DATAPIXEL provides the information associated to the defect detection in the manufacturing parts selected. This information is used as an input for developing the defect detection algorithms of Z-Fact0r solution. Based on this input, a data conditioning methodology has been developed to extract information concerning to the defect position and type. This information will be used as baseline for the model validation, via comparison with the respective simulation results.
The procedure that has been used is the following:
- Image-based feature extraction: Convolutional Neural Networks (CNN) and Variational Auto Encoders (VAE) used as feature extractors. CNNs will define the appropriate features that have been used for the classification between healthy and defected parts, and VAEs will be utilized to distinguish that can be used for image generation.

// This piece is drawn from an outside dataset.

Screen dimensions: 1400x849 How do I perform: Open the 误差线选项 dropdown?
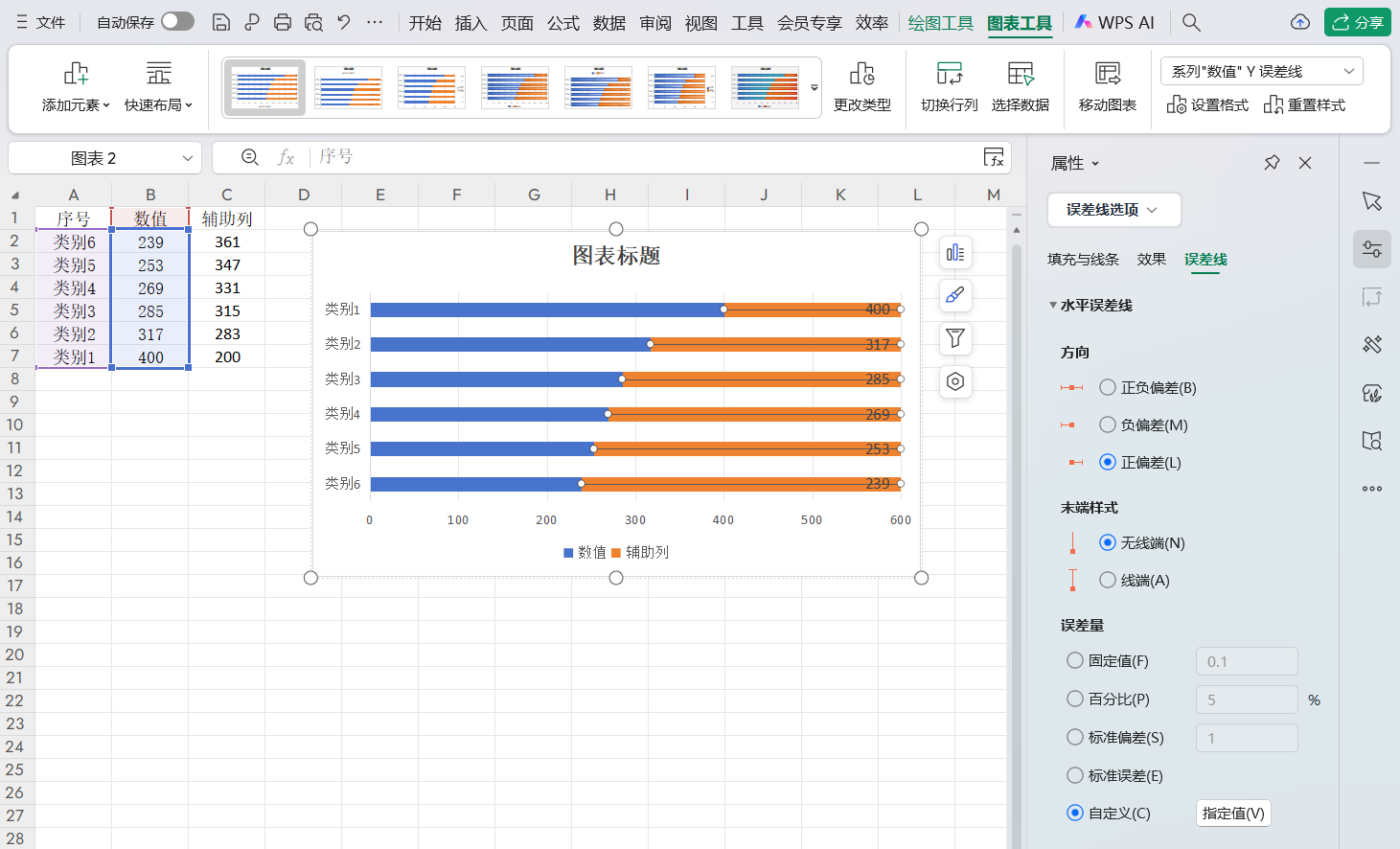[1113, 210]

- Feature selection: An efficient filter feature selection (FS) method was developed for selecting informative and non- redundant feature subsets. In addition to enhanced accuracy rates and dimensionality reduction, the method have reasonably low computational demands. A robust and computationally efficient evaluation criterion with respect to patterns was defined allowing us to assess the redundancy between the features. The proposed FS technique was performed on a forward selection basis handling simultaneously both the discrimination power and the complementary characteristics between the extracted features. To decide on the number of retained features, a termination condition was finally introduced, thus avoiding the trial-and-error procedure usually employed in the common FS techniques of the literature.

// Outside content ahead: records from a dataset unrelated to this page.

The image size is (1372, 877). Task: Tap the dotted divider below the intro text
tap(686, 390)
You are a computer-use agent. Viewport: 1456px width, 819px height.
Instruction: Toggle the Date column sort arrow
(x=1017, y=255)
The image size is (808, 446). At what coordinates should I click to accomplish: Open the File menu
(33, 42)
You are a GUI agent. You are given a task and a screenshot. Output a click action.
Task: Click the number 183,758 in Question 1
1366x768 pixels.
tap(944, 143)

- Classification: The selected features were input in a virtual classification module. The role of this module is to provide a decision on the workpiece condition. The technologies used were Artificial Neural Networks (ANN) and deep learning algorithms.
Nowadays, it is familiar that within the Industry 4.0, the ICT and the CPS, as parts of the industrial processes, are implemented and merged. For data collection, sensors are being used, imbedded within the AI in order to make smooth communication among humans and machines. Thus, Z-Fact0r is a pioneer with several advances in predictive maintenance, IoT sensors on shop floors and endless communication between the various components of the system, creating effective and many efficient applications for Industry 4.0.
Once a “repairable” defect is detected (Z-DETECT), a proper and customized repairing action must be deployed with the minimum time and effort, assuring the best productivity and production flow. In fact, a major challenge for an effective ZD manufacturing is related with the capability to automatically repair the occurred defects without perturbing the overall production flow.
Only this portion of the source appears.